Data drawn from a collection
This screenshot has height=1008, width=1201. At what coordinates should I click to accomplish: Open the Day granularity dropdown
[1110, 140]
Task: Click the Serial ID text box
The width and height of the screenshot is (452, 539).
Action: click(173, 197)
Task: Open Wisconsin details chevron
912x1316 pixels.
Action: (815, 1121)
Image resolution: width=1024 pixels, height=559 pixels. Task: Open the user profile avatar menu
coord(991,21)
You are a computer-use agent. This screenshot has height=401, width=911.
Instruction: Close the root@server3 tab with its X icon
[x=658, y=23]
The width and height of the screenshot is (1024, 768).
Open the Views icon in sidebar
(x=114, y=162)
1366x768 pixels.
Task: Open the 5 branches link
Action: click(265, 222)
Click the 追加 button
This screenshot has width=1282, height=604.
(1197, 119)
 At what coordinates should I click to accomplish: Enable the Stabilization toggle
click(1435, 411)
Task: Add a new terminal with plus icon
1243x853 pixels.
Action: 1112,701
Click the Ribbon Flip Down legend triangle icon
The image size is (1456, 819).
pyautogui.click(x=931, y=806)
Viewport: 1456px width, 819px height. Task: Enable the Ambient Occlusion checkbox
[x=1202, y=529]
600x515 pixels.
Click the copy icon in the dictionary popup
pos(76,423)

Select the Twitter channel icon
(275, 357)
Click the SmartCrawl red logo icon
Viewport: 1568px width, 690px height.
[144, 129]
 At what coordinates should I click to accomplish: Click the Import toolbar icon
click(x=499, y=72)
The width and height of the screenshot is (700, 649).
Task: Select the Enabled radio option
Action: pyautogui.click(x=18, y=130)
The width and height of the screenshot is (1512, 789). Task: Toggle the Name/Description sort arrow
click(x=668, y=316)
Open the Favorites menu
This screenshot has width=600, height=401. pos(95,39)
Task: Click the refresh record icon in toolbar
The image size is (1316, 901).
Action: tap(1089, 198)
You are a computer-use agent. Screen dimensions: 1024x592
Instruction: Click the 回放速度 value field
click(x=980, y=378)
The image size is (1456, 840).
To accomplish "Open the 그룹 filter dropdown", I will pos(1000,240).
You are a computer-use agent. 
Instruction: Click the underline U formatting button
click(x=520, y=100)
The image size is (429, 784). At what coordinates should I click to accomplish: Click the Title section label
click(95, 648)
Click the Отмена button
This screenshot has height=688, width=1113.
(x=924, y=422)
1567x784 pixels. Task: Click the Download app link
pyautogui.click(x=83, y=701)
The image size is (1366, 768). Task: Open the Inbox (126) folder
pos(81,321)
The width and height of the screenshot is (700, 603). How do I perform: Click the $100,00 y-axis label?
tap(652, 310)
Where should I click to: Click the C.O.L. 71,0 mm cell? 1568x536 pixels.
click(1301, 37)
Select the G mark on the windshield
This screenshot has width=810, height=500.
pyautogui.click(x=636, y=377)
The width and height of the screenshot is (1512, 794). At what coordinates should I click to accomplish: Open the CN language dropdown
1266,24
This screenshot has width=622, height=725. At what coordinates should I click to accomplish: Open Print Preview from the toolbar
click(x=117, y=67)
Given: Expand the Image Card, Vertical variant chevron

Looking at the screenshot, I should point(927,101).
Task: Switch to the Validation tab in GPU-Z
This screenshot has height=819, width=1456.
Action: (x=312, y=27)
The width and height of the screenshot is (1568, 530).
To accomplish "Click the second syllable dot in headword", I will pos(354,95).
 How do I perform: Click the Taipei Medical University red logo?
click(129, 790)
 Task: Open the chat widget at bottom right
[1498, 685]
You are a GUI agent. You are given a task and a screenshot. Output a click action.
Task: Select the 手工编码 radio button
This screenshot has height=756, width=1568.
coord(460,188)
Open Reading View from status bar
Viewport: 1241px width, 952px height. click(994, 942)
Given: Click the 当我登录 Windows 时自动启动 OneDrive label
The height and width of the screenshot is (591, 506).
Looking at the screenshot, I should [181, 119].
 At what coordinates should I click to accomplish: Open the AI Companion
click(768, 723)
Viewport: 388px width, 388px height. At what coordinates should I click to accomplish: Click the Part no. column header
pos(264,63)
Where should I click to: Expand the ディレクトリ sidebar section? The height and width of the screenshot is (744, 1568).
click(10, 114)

* _WORK REQUIRED_: Reproduce every one of the rows above verbatim, preserving their original order.

* _FINISHED ANSWER_:
This screenshot has height=1008, width=1201. At what coordinates should I click to accomplish: Open the Day granularity dropdown
[1110, 140]
Task: Click the Serial ID text box
The width and height of the screenshot is (452, 539).
Action: click(173, 197)
Task: Open Wisconsin details chevron
912x1316 pixels.
Action: (815, 1121)
Image resolution: width=1024 pixels, height=559 pixels. Task: Open the user profile avatar menu
coord(991,21)
You are a computer-use agent. This screenshot has height=401, width=911.
Instruction: Close the root@server3 tab with its X icon
[x=658, y=23]
The width and height of the screenshot is (1024, 768).
Open the Views icon in sidebar
(x=114, y=162)
1366x768 pixels.
Task: Open the 5 branches link
Action: click(265, 222)
Click the 追加 button
This screenshot has width=1282, height=604.
(1197, 119)
 At what coordinates should I click to accomplish: Enable the Stabilization toggle
click(1435, 411)
Task: Add a new terminal with plus icon
1243x853 pixels.
Action: 1112,701
Click the Ribbon Flip Down legend triangle icon
The image size is (1456, 819).
pyautogui.click(x=931, y=806)
Viewport: 1456px width, 819px height. Task: Enable the Ambient Occlusion checkbox
[x=1202, y=529]
600x515 pixels.
Click the copy icon in the dictionary popup
pos(76,423)

Select the Twitter channel icon
(275, 357)
Click the SmartCrawl red logo icon
Viewport: 1568px width, 690px height.
[144, 129]
 At what coordinates should I click to accomplish: Click the Import toolbar icon
click(x=499, y=72)
The width and height of the screenshot is (700, 649).
Task: Select the Enabled radio option
Action: pyautogui.click(x=18, y=130)
The width and height of the screenshot is (1512, 789). Task: Toggle the Name/Description sort arrow
click(x=668, y=316)
Open the Favorites menu
This screenshot has width=600, height=401. pos(95,39)
Task: Click the refresh record icon in toolbar
The image size is (1316, 901).
Action: tap(1089, 198)
You are a computer-use agent. Screen dimensions: 1024x592
Instruction: Click the 回放速度 value field
click(x=980, y=378)
The image size is (1456, 840).
To accomplish "Open the 그룹 filter dropdown", I will pos(1000,240).
You are a computer-use agent. 
Instruction: Click the underline U formatting button
click(x=520, y=100)
The image size is (429, 784). At what coordinates should I click to accomplish: Click the Title section label
click(95, 648)
Click the Отмена button
This screenshot has height=688, width=1113.
(x=924, y=422)
1567x784 pixels. Task: Click the Download app link
pyautogui.click(x=83, y=701)
The image size is (1366, 768). Task: Open the Inbox (126) folder
pos(81,321)
The width and height of the screenshot is (700, 603). How do I perform: Click the $100,00 y-axis label?
tap(652, 310)
Where should I click to: Click the C.O.L. 71,0 mm cell? 1568x536 pixels.
click(1301, 37)
Select the G mark on the windshield
This screenshot has width=810, height=500.
pyautogui.click(x=636, y=377)
The width and height of the screenshot is (1512, 794). At what coordinates should I click to accomplish: Open the CN language dropdown
1266,24
This screenshot has width=622, height=725. At what coordinates should I click to accomplish: Open Print Preview from the toolbar
click(x=117, y=67)
Given: Expand the Image Card, Vertical variant chevron

Looking at the screenshot, I should point(927,101).
Task: Switch to the Validation tab in GPU-Z
This screenshot has height=819, width=1456.
Action: (x=312, y=27)
The width and height of the screenshot is (1568, 530).
To accomplish "Click the second syllable dot in headword", I will pos(354,95).
 How do I perform: Click the Taipei Medical University red logo?
click(129, 790)
 Task: Open the chat widget at bottom right
[1498, 685]
You are a GUI agent. You are given a task and a screenshot. Output a click action.
Task: Select the 手工编码 radio button
This screenshot has height=756, width=1568.
coord(460,188)
Open Reading View from status bar
Viewport: 1241px width, 952px height. click(994, 942)
Given: Click the 当我登录 Windows 时自动启动 OneDrive label
The height and width of the screenshot is (591, 506).
Looking at the screenshot, I should [181, 119].
 At what coordinates should I click to accomplish: Open the AI Companion
click(768, 723)
Viewport: 388px width, 388px height. At what coordinates should I click to accomplish: Click the Part no. column header
pos(264,63)
Where should I click to: Expand the ディレクトリ sidebar section? The height and width of the screenshot is (744, 1568).
click(10, 114)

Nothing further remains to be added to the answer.